**抜粋本文:**
+ + +
封入体の可溶化
破砕・洗浄した封入体を高濃度の尿素・グアニジンと還元剤で完全に変性・解離し、後段で扱える可溶化液にする。
- 尿素6〜8M/グアニジン4〜6M
- 還元剤で-S-S-を切断
- 凝集体を単量体へ解離
封入体可溶化・リフォールディング試薬は、大腸菌などで不溶性凝集体(封入体)として発現した組換えタンパク質を、高濃度変性剤(尿素・グアニジン)と還元剤で可溶化し、変性剤を除きながら酸化還元対やアルギニン等の添加剤で活性体へ巻き戻すための試薬・バッファ群。微生物発酵のダウンストリーム初段、精製クロマトの前段で用いる。
大腸菌などの微生物で組換えタンパク質を高発現させると、目的タンパク質が不溶性の凝集体(封入体)として蓄積することが多い。本製品群は、菌体破砕で回収した封入体を高濃度の変性剤(尿素6〜8M、塩酸グアニジン4〜6M)で可溶化(変性・解離)し、続いて変性剤を段階的に除いて天然の立体構造へ巻き戻す(リフォールディング)ための試薬・バッファ・添加剤をまとめたものである。可溶化時は還元剤(DTT・β-メルカプトエタノール・TCEP)でジスルフィド結合を切り、システインを還元状態に保つ。
リフォールディングの成否は、目的タンパク質の凝集を抑えつつ正しいジスルフィド架橋を形成させる条件設計にかかる。変性剤を希釈または透析・ダイアフィルトレーションで除く過程で、酸化還元対(還元型/酸化型グルタチオン GSH/GSSG、シスタミン/システイン等)を加えてジスルフィドのシャッフルを促し、アルギニン(0.4〜1M程度)や非変性濃度の尿素、糖・ポリオール、界面活性剤などの凝集抑制剤(aggregation suppressor)で会合を抑える。pH・温度・タンパク質濃度・希釈速度も重要な変数になる。
+ + +
**提供データ:**
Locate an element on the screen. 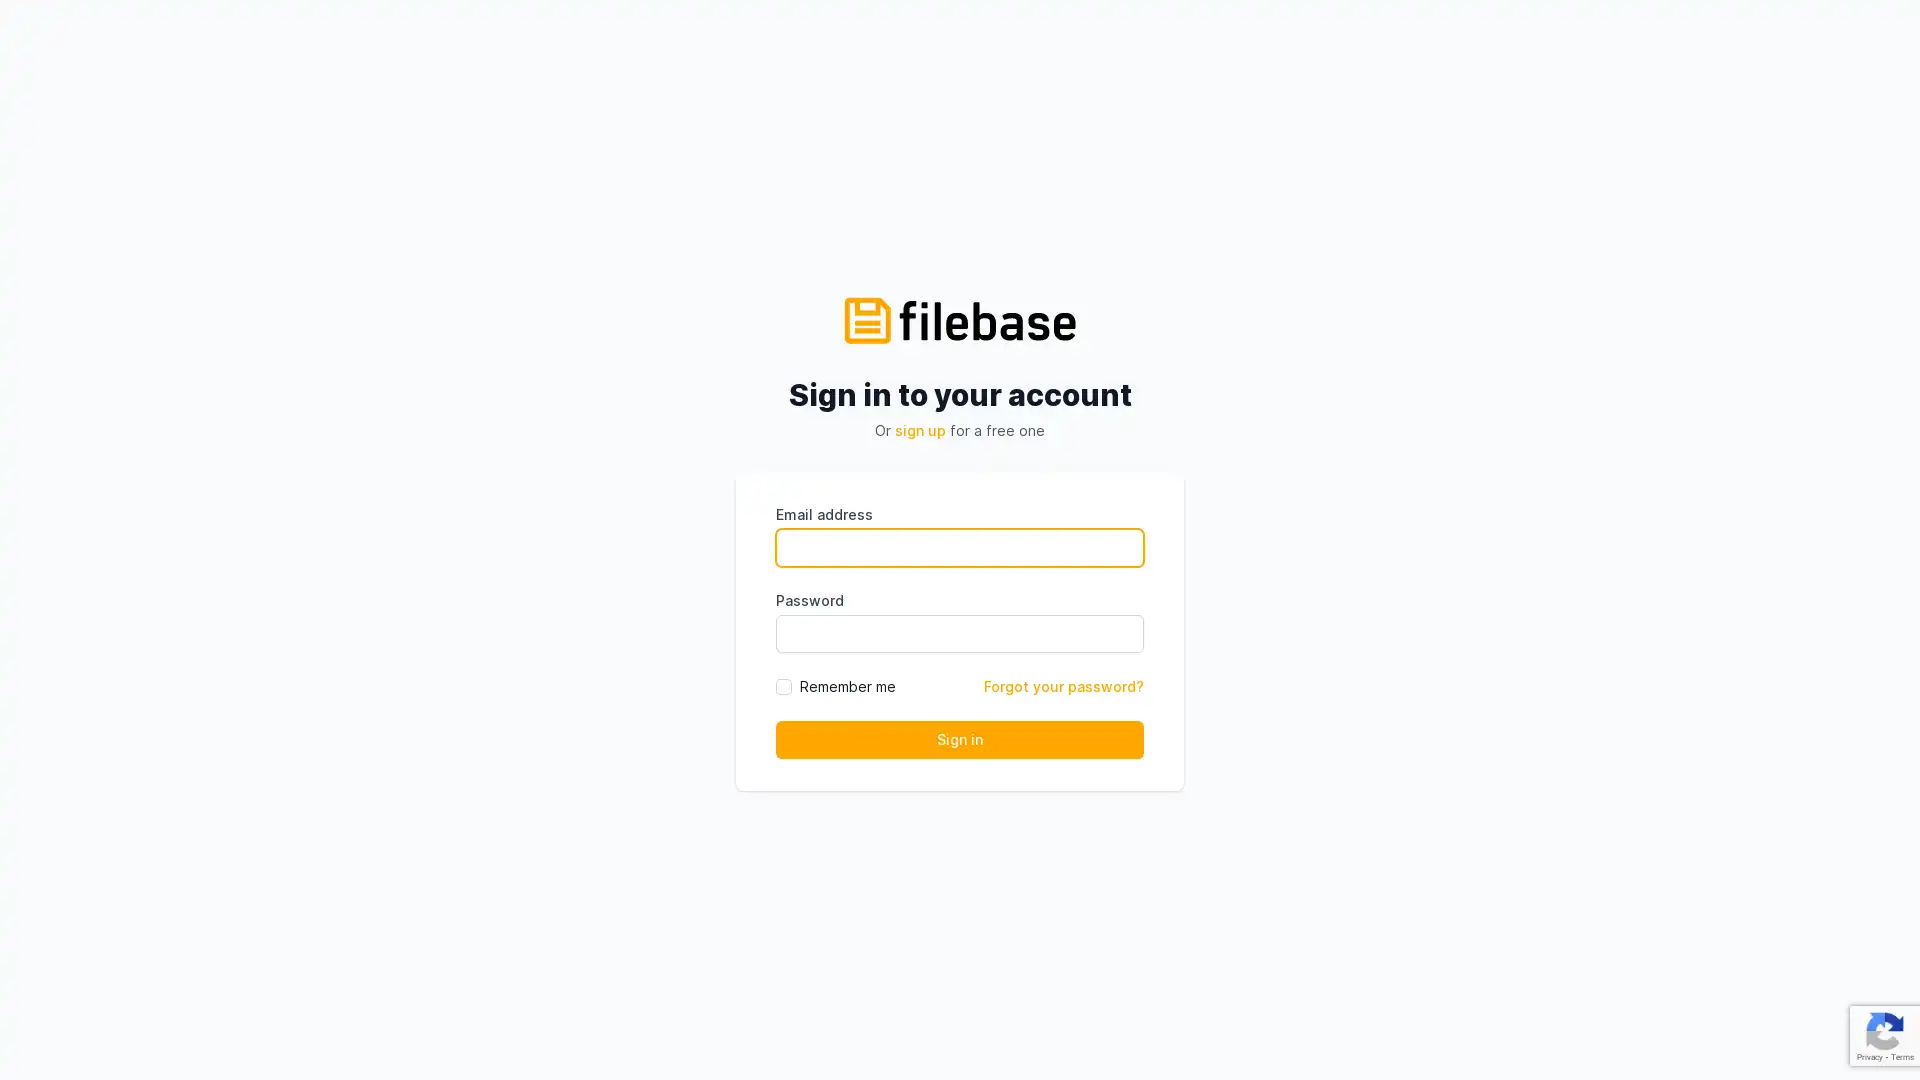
+ + +
**実施事項 1:** 封入体の可溶化に関する文章で、可溶化時にジスルフィド結合を切るための還元剤として挙げられているものは何か。
**実施事項 2:** 封入体の可溶化に関する文章を、最後の文の後から続けて書け。

**解答欄 1:** DTT、β-メルカプトエタノール、TCEPである。

**解答欄 2:**
選定軸は、変性剤の種類とグレード(不純物・吸光・エンドトキシン)、還元剤の選択(におい・酸化安定性・金属感受性)、酸化還元対と添加剤の最適化幅、そしてスケールでの除去方式(希釈リフォールディング/パルス希釈/on-columnリフォールディング/透析・TFF)である。条件は分子ごとに経験的に決まるため、添加剤マトリクスを振るスクリーニングと、活性・単量体率での評価を前提に設計する。
菌体破砕で回収・洗浄した封入体を可溶化し、変性剤を除きながら活性体へ巻き戻す。条件は希釈・透析・on-columnなど除去方式に合わせて設計する。
微生物(主に大腸菌)系の組換えタンパク質製造で、封入体の可溶化から活性体回収までの初期ダウンストリームに用いる。
破砕・洗浄した封入体を高濃度の尿素・グアニジンと還元剤で完全に変性・解離し、後段で扱える可溶化液にする。
変性剤を希釈・透析・TFFで段階除去し、酸化還元対と凝集抑制剤の存在下で天然構造とジスルフィド架橋を再形成する。
pH・温度・タンパク質濃度・酸化還元比・添加剤を振る小スケール検討で、活性回収率を最大化する設計空間を固める。
巻き戻し後の液を、後段のクロマト(IEX・HIC・SEC等)に適合する塩濃度・pH・伝導度へ整える前処理に使う。
大腸菌など微生物で発現させ封入体化しやすいタンパク質で関連度が高く、細胞・遺伝子治療では限定的。